Click For Minimal Example with Image Iterator
from scipy.datasets import face 

from hdmf.data_utils import AbstractDataChunkIterator, DataChunk

from pynwb.testing.mock.file import mock_NWBFile

from pynwb.base import ImageReferences
from pynwb.image import GrayscaleImage, Images, IndexSeries, RGBImage

from pathlib import Path
from PIL import Image
import numpy as np

class SingleImageIterator(AbstractDataChunkIterator):
    """Simple iterator to return a single image. This avoids loading the entire image into memory at initializing
    and instead loads it at writing time one by one"""
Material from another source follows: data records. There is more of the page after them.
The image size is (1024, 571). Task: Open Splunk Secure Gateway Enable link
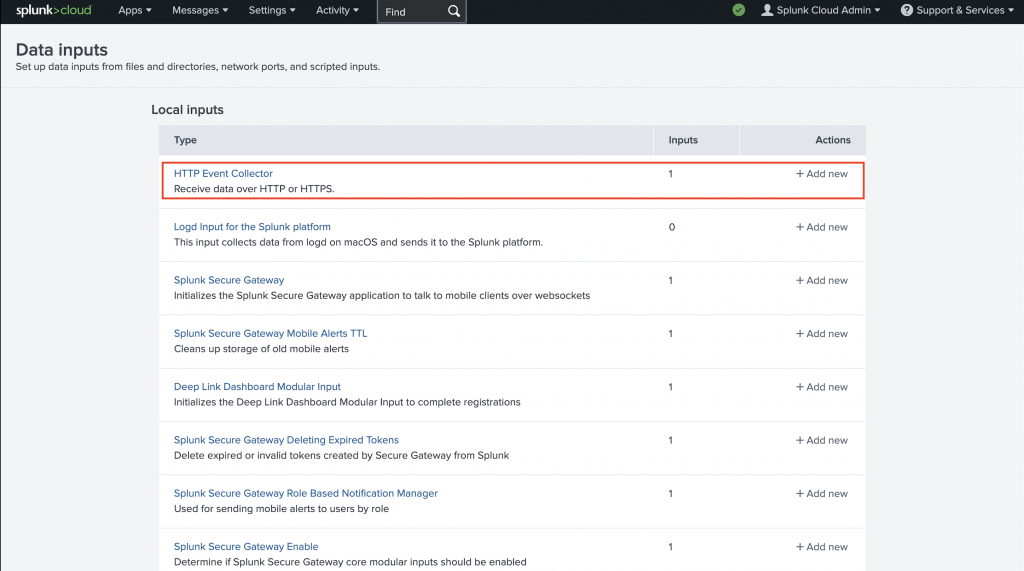point(246,547)
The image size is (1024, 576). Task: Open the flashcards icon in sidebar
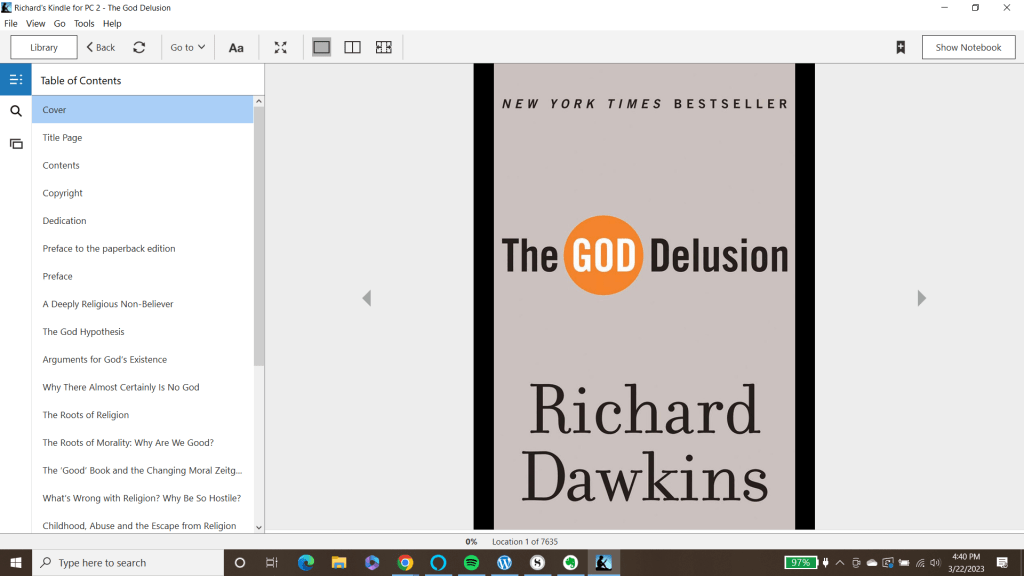click(x=16, y=143)
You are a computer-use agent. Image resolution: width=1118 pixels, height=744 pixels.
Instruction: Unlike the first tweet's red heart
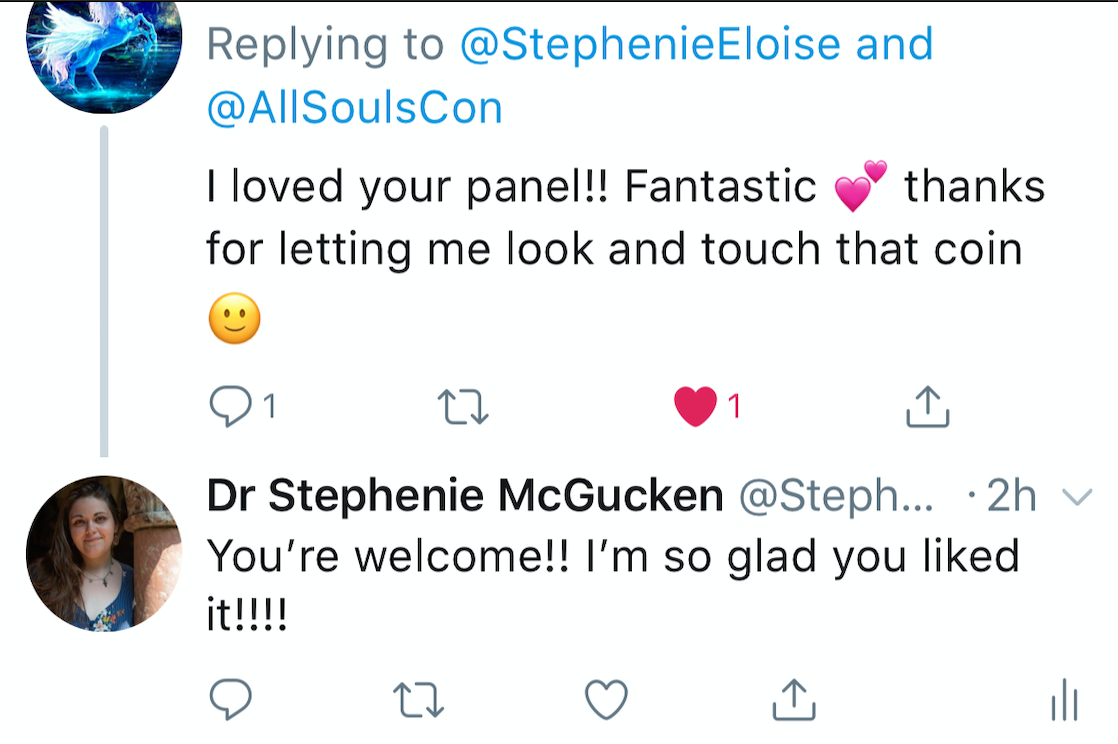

    def __init__(self, filename):
        self._filename = Path(filename)
        
        # Get image information without loading the full image
        with Image.open(self._filename) as img:
            self.image_mode = img.mode
            self._image_shape = img.size[::-1]  # PIL uses (width, height) instead of (height, width)
            self._max_shape = (None, None)
            
            self.number_of_bands = len(img.getbands())
            if self.number_of_bands > 1:
                self._image_shape += (self.number_of_bands,)
                self._max_shape += (self.number_of_bands,)
            
            # Calculate file size in bytes
            self._size_bytes = self._filename.stat().st_size
            # Calculate approximate memory size when loaded as numpy array
            self._memory_size = np.prod(self._image_shape) * np.dtype(float).itemsize

        self._images_returned = 0  # Number of images returned in __next__

    def __iter__(self):
        """Return the iterator object"""
        return self

    def __next__(self):
        """
        Return the DataChunk with the single full image
        """
        if self._images_returned == 0:
            data = np.asarray(Image.open(self._filename))
            selection = (slice(None),) * data.ndim
            self._images_returned += 1
            return DataChunk(data=data, selection=selection)
        else:
            raise StopIteration

    def recommended_chunk_shape(self):
        """
        Recommend the chunk shape for the data array.
        """
        return self._image_shape

    def recommended_data_shape(self):
        """
        Recommend the initial shape for the data array.
        """
        return self._image_shape

    @property
    def dtype(self):
        """
        Define the data type of the array
        """
        return np.dtype(float)

    @property
    def maxshape(self):
        """
        Property describing the maximum shape of the data array that is being iterated over
        """
        return self._max_shape


    def __len__(self):
        return self._image_shape[0]

    @property
    def size_info(self):
        """
        Return dictionary with size information
        """
        return {
            'file_size_bytes': self._size_bytes,
            'memory_size_bytes': self._memory_size,
            'shape': self._image_shape,
            'mode': self.image_mode,
            'bands': self.number_of_bands
        }



gs_image_array = face(gray=True)
rgb_image_array =face()

use_iterator = True
if not use_iterator:
    gs_face_object = GrayscaleImage(
        name="gs_face",
        data=gs_image_array,
        description="Grayscale version of a raccoon.",
        resolution=35.433071,
    )

    rgb_face_object = RGBImage(
        name="rgb_face",
        data=rgb_image_array,
        resolution=70.0,
        description="RGB version of a raccoon.",
    )
    
else:
    # Save the images to disk
    image_folder = Path("./images")
    image_folder.mkdir(parents=True, exist_ok=True)
    
    gs_file_path = image_folder / "gs_face.png"
    rgb_file_path = image_folder / "rgb_face.png"
    
    Image.fromarray(gs_image_array).save(gs_file_path)
    Image.fromarray(rgb_image_array).save(rgb_file_path)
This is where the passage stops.